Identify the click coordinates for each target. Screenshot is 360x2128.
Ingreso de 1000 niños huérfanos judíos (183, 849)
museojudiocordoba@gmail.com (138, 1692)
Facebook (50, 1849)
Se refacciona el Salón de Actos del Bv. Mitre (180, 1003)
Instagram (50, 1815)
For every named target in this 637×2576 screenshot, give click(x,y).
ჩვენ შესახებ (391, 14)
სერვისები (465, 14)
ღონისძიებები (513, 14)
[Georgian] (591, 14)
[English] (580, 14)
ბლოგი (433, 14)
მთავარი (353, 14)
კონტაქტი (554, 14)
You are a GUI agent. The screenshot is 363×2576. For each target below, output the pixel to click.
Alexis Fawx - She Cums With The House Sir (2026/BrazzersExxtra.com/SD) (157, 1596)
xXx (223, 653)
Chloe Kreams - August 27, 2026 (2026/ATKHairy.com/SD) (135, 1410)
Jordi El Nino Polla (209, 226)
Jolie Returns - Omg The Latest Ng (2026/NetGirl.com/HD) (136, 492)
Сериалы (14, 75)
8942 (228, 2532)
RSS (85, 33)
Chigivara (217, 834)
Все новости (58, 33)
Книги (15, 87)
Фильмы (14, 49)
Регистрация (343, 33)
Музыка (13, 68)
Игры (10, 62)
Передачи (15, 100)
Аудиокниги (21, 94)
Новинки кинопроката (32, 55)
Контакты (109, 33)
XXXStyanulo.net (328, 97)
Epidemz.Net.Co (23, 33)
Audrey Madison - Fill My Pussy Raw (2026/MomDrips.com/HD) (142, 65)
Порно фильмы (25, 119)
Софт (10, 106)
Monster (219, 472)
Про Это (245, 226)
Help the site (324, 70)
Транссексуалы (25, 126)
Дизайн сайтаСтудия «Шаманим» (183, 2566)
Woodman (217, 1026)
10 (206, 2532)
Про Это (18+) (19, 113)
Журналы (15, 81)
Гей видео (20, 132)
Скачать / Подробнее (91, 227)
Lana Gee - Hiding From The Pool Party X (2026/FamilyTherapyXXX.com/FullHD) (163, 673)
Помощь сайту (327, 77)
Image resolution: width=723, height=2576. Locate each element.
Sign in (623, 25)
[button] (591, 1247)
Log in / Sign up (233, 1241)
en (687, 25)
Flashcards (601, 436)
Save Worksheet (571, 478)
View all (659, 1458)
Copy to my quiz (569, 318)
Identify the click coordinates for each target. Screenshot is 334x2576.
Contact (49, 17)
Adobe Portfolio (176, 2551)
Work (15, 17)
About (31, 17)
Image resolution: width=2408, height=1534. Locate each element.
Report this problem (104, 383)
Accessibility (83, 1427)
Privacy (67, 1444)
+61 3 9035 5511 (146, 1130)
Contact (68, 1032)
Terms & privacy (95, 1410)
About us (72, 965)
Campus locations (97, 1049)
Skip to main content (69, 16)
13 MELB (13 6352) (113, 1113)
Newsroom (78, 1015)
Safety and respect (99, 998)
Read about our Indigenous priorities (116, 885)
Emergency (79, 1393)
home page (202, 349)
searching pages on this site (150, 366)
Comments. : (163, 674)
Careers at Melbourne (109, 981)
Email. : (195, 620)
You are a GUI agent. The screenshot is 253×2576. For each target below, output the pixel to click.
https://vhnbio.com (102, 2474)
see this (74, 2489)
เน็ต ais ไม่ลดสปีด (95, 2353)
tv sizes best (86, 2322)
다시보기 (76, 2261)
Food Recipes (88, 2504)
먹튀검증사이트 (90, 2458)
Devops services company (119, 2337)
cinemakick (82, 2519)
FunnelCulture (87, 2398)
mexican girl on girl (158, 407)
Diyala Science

....

WHAT THE EXERCISE ASKS: Begin at the line above that has "Campus locations (97, 1049)" and stop after the line that has "You are a GUI agent. The screenshot is 253×2576.", copying each line exactly and adding nothing else.

OUTPUT OF THE EXERCISE:
Campus locations (97, 1049)
Skip to main content (69, 16)
13 MELB (13 6352) (113, 1113)
Newsroom (78, 1015)
Safety and respect (99, 998)
Read about our Indigenous priorities (116, 885)
Emergency (79, 1393)
home page (202, 349)
searching pages on this site (150, 366)
Comments. : (163, 674)
Careers at Melbourne (109, 981)
Email. : (195, 620)
You are a GUI agent. The screenshot is 253×2576. For each target below, output the pixel to click.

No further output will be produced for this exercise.